__About this exercise__.
I'd like the data beneath this line reproduced exactly, without any of its images.

__Source material__.
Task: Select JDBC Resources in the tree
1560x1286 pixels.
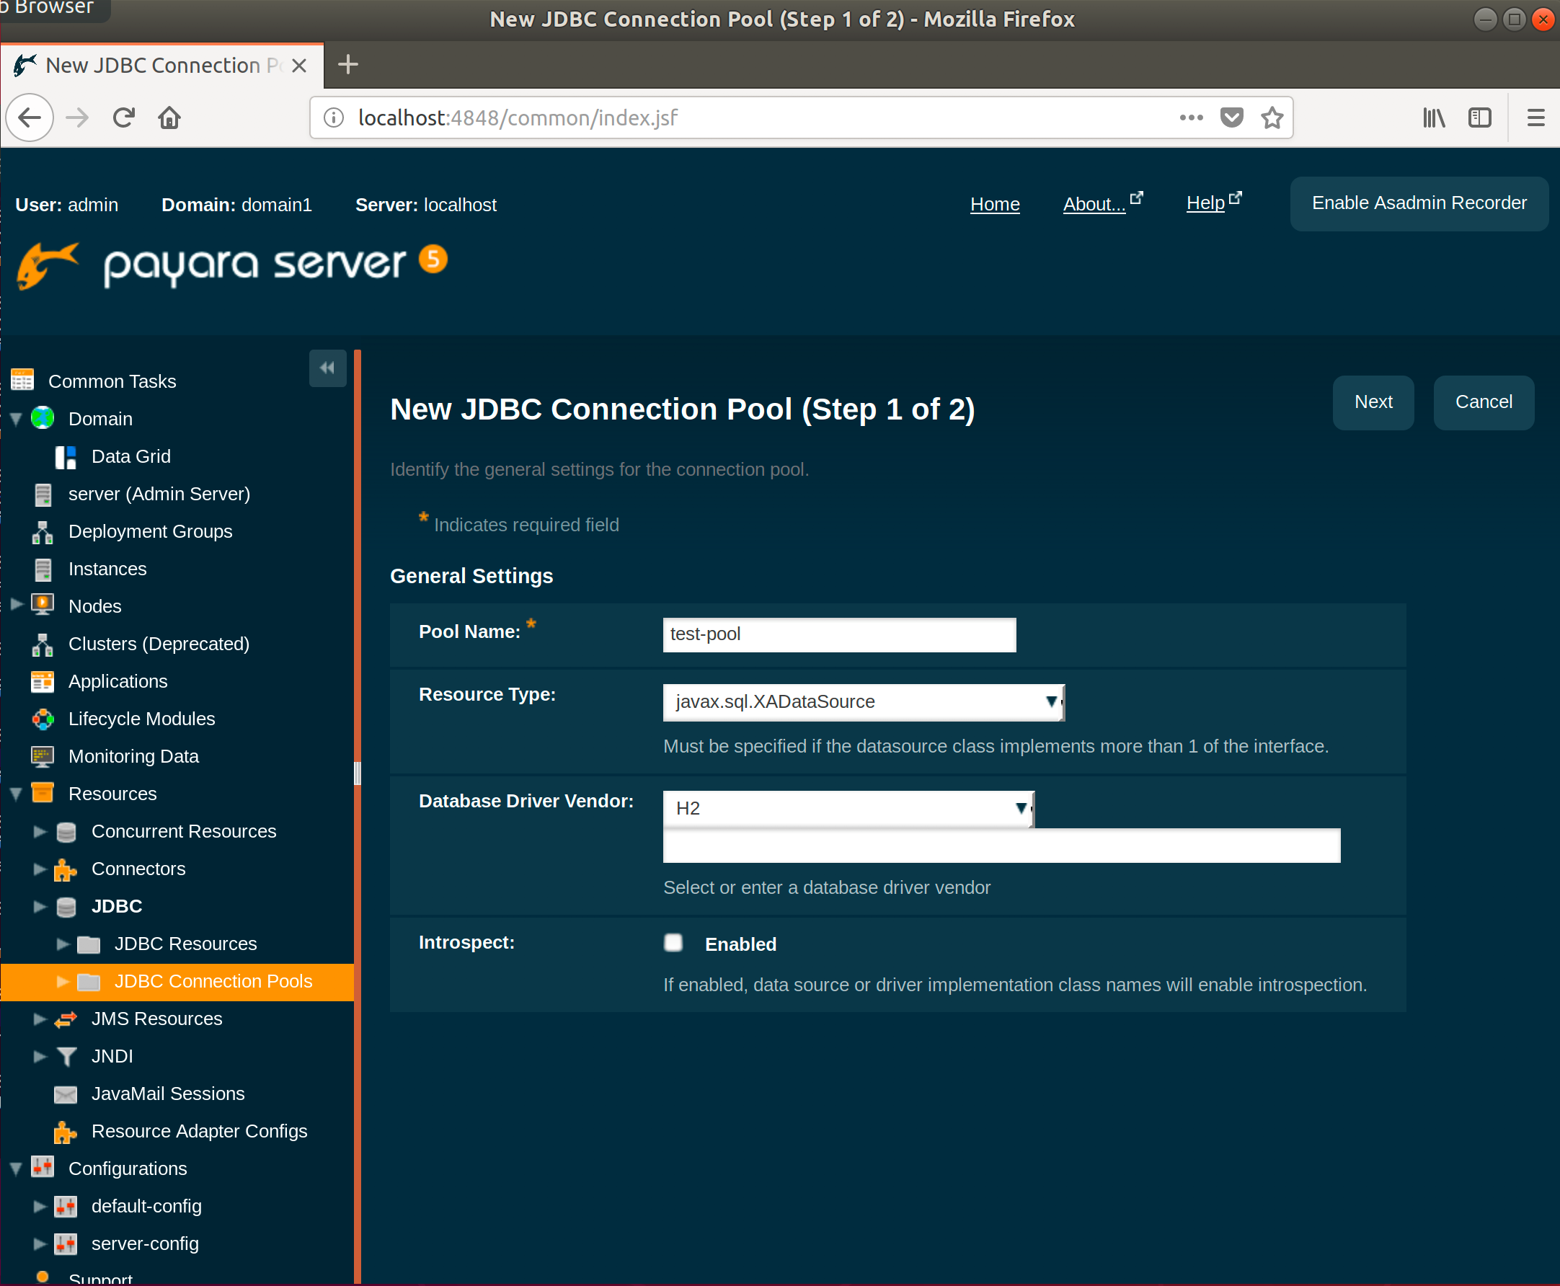Action: pyautogui.click(x=185, y=944)
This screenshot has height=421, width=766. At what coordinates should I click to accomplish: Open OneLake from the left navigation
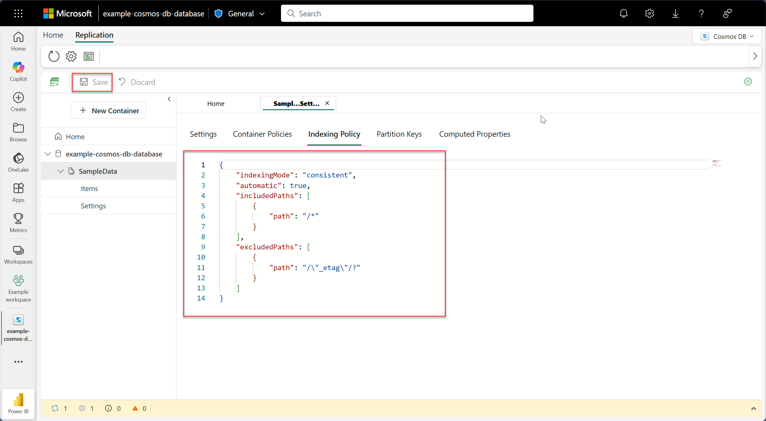pos(18,162)
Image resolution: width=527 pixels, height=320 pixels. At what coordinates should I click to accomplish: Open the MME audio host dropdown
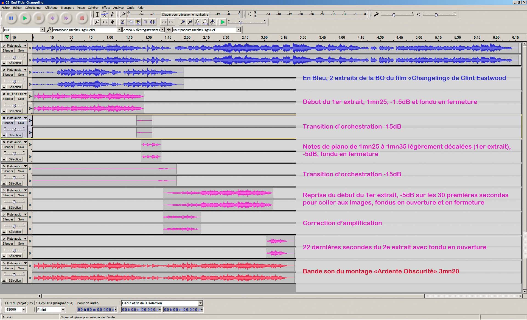[42, 30]

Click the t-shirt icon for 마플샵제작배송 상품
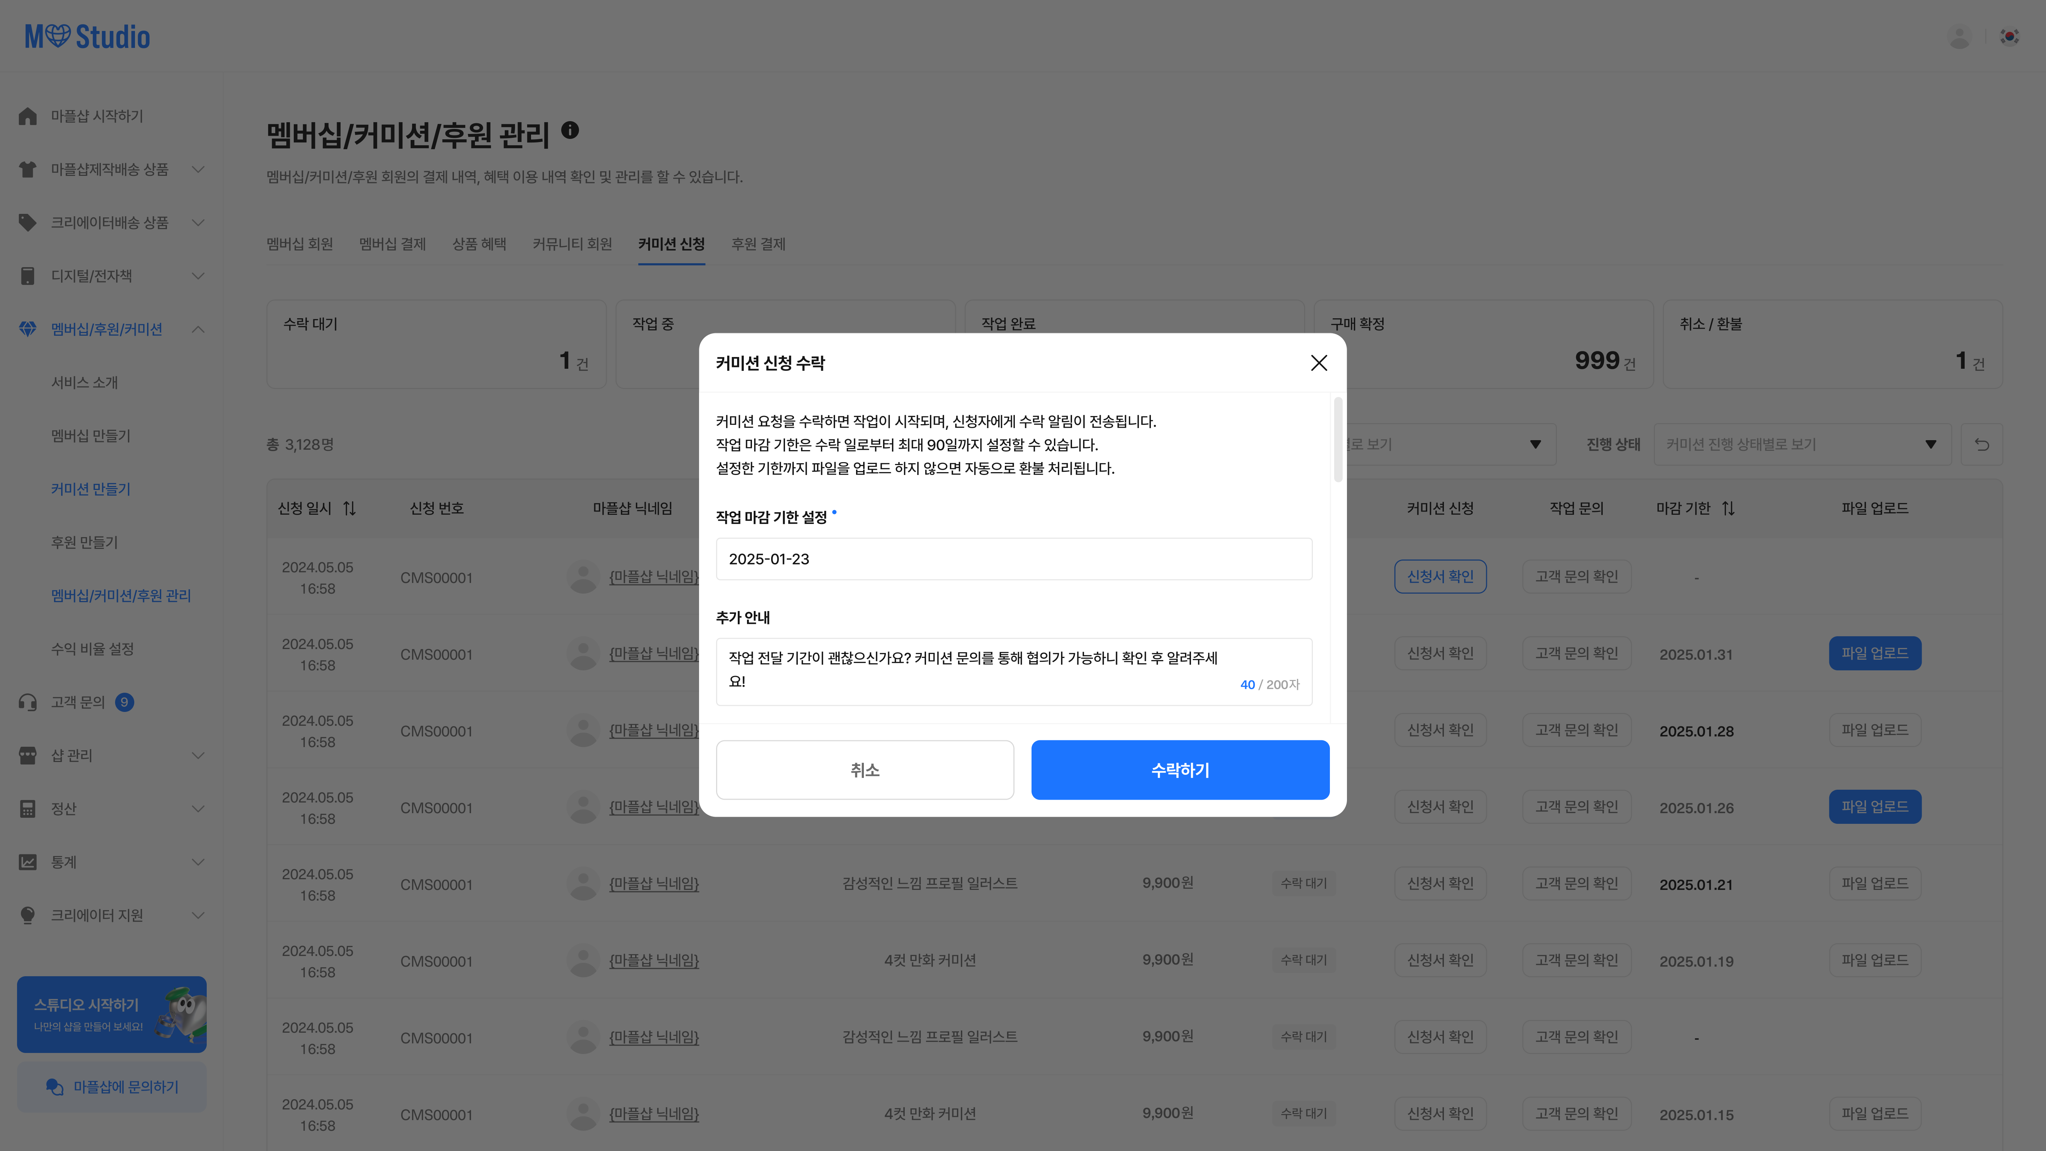28,169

__Solution to this problem__.
Task: Select JDBC Resources in the tree
1560x1286 pixels.
Action: pyautogui.click(x=185, y=944)
This screenshot has height=421, width=766. At what coordinates should I click to accomplish: Open OneLake from the left navigation
pos(18,162)
Image resolution: width=527 pixels, height=320 pixels. At what coordinates should I click to accomplish: Open the MME audio host dropdown
[42, 30]

Click the t-shirt icon for 마플샵제작배송 상품
28,169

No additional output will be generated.